In response to questions being asked about the construction of the array, Phil Diamond (director general of this organization) says “it´s with great pleasure that the process has implemented metal considering its 5-year implementation”. Therefore, it’s been said that by 2026 construction could already be in operation.

With a diameter of 15 meters and having a frequency range between 350 MHZ and 15.3 GHz, The China Electronics Technology Group Corporation, shortly referred to CETC54, ingeniously assembled this telescope to perform some grand schemes such as a sub-reflector and main reflector. This same company was also responsible for the design of the backup and pedestal structure. Wang Feng with The Joint Laboratory for Radio Astronomy Technology or (JLRAT), said: “CETC54 has developed a sophisticated structure to the dish allowing maintenance of the surface and accuracy levels and a consistency on the panels”.

As for the hardware parts and electronics such as drive units being used for moving the dish, MTM (German MT Mechatronics) will be in charge of the design and manufacture. “People are counting on us to come up with some very precise accuracies and to bring forth more than 130 systems managing and functioning equally.” Says the Managing Director of SKA Dish Structure Lead Engineer and MTM, Lutz Stenvers.

Many components have to be considered for the prototype such as the Italian-made indexer for feeding which functions to position receivers weighing up to 165kg each. Afterwards, comes the phase of testing.

Wang Feng has also added, “We´ll be testing the dish to see if it performs as expected and responds to its demands which will give us a better idea on what needs to be adjusted so we can then test the dish on site.”
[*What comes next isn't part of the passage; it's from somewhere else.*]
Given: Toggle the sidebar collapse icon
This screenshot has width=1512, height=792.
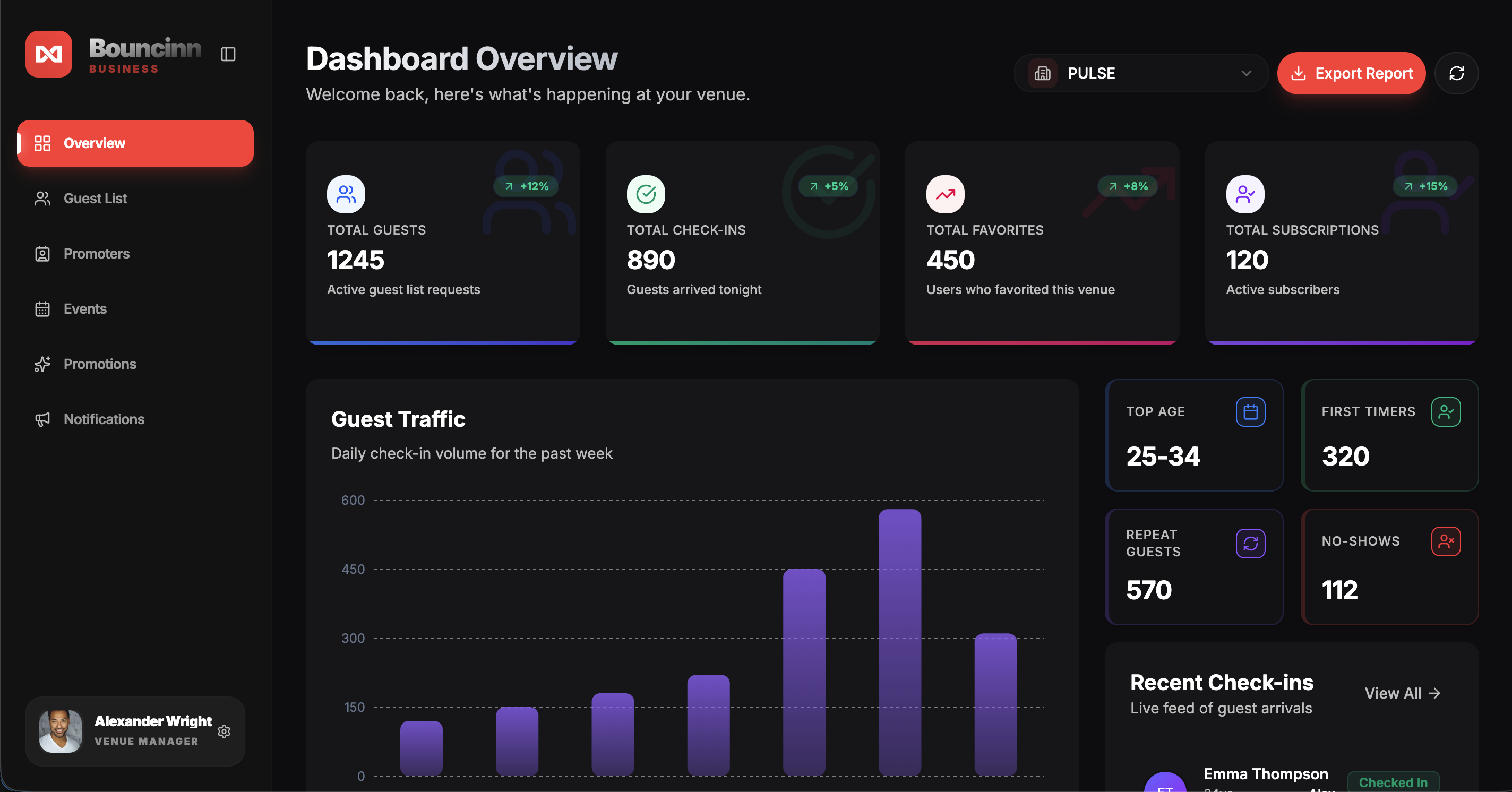Looking at the screenshot, I should click(228, 55).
According to its website, the SKA will be able to answer some of the long-held questions of science including:

  • Were Einstein’s theories correct?
  • Are there other living species in this universe besides us?
  • What causes the magnetic fields in our space system?
  • How do the galaxies evolve? What is dark energy?
  • How did the first stars and black holes form?

“it´s just one big science project for the world that no one has never seen anything like it,” says Australia´s Commonwealth Scientific and Industrial Research Organisation´s director of space science and astronomy, Douglas Bock.